[STATED EXERCISE A]: Pick out each line of the records that contains the word "Expand".

[SOURCE EXTRACT]:

IN OUR NATURE: From mother-of-pearl buttons to feather-trimmed millinery, the natural world has long been at the heart of our sartorial expression, as a new exhibition at the V&A reveals
By Catriona Gray for Harper’s Bazaar
Last year, it was announced that the only known surviving fragment of Queen Elizabeth I’s wardrobe had been discovered. The intricately embroidered skirt, sewn with gold thread, had been made into an altar cloth and lay undisturbed for centuries in a quiet Herefordshire church. Covered in roses, daffodils and a menagerie of animals, insects and caterpillars, this exquisite relic is a testament to how nature was such an intrinsic part of life that even its humblest creatures were elevated into decorative symbols to adorn the costliest of royal fabric.
Humans have always relied upon the environment for survival, but it is easy to forget that it is also the source of the clothes that we wear. In the past, this connection was acknowledged and even celebrated, but our increasing detachment from the natural world makes it harder to appreciate that the most luxurious pieces of couture are still made from the simplest of materials. This rich and unexpected history, from the early 17th century to the present day, is the subject of a major new exhibition at the V&A.

[MATERIAL PROVIDED]:

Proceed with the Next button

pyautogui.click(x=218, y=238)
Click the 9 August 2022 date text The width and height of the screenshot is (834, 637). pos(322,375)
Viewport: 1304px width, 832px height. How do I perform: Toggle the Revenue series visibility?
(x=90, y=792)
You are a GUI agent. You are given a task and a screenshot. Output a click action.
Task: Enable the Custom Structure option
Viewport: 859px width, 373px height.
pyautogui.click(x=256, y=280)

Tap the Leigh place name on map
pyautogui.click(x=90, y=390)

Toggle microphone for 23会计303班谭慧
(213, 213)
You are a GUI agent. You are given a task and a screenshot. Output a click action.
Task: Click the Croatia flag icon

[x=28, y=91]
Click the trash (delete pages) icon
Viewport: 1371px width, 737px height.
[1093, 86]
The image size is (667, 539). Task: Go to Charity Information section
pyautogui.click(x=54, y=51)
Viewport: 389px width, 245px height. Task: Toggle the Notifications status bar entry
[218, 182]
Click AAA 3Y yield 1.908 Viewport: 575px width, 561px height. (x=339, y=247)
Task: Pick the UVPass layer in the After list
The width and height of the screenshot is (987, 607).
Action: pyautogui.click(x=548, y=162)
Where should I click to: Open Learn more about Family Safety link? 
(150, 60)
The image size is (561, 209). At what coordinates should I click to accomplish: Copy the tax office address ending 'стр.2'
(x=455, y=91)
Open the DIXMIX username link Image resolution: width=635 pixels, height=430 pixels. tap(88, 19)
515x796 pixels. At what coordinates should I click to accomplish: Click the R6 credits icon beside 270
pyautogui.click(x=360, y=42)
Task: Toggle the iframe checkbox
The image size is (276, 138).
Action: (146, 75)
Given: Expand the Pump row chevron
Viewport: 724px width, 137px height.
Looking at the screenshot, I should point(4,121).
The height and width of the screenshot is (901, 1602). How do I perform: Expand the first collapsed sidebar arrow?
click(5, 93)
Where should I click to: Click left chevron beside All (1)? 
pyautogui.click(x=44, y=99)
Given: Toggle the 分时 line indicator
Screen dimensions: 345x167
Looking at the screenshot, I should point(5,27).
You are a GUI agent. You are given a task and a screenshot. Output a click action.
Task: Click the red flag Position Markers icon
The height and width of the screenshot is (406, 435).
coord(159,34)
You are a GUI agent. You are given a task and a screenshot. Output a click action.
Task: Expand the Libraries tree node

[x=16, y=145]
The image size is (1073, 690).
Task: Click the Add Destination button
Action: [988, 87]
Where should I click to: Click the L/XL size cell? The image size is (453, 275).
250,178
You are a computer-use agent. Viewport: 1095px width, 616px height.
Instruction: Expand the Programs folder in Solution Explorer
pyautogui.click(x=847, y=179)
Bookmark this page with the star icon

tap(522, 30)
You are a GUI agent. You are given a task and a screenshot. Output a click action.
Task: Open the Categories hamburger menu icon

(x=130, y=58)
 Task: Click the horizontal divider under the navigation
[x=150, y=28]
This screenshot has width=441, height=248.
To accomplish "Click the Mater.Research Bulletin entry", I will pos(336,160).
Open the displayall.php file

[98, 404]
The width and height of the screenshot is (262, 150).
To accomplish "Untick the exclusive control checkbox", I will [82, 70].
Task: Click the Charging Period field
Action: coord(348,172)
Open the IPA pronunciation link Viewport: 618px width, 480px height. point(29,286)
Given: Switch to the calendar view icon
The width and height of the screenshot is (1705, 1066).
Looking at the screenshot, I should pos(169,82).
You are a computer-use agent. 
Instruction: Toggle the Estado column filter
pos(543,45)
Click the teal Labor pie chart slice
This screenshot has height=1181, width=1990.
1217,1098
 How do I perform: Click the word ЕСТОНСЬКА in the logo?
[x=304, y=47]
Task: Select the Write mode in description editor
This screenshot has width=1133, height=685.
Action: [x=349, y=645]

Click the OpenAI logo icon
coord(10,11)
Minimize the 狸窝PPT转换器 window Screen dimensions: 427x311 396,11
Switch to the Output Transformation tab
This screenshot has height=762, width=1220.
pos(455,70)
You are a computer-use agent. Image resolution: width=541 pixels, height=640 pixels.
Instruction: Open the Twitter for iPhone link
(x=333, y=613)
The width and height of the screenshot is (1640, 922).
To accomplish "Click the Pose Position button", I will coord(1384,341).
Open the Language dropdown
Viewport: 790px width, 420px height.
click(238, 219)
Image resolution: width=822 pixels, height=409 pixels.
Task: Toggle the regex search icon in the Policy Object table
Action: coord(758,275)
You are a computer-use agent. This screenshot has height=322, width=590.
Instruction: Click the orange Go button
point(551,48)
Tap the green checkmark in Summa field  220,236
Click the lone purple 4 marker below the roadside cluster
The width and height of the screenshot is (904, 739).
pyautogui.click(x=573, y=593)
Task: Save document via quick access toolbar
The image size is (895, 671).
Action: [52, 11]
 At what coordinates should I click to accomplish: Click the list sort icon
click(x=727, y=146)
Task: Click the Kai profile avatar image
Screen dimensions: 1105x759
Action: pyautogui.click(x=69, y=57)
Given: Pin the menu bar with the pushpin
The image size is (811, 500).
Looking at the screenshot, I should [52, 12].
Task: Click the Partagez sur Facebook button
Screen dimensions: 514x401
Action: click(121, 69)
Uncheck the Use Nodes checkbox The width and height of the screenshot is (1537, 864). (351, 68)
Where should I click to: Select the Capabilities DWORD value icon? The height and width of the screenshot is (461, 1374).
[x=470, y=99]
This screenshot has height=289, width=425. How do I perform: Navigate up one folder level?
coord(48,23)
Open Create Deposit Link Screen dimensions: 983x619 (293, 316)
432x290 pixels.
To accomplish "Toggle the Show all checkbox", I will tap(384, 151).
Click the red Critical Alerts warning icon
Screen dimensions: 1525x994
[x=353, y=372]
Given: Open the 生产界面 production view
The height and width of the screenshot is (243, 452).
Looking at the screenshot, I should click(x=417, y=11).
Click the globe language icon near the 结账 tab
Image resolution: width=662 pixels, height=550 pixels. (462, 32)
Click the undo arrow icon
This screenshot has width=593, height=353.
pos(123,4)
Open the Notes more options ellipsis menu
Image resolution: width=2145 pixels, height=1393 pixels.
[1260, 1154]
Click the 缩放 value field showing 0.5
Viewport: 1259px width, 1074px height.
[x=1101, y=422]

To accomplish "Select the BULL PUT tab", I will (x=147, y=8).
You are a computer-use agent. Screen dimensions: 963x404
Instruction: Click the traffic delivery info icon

[STATED EXERCISE B]: According to the article on nature in fashion, what had the surviving fragment of Queen Elizabeth I's skirt been made into?

[EXERCISE RESULT A]:
Given: Expand the Pump row chevron
The height and width of the screenshot is (901, 1602). How do I perform: Expand the first collapsed sidebar arrow?
Task: Expand the Libraries tree node
Instruction: Expand the Programs folder in Solution Explorer

[EXERCISE RESULT B]: An altar cloth.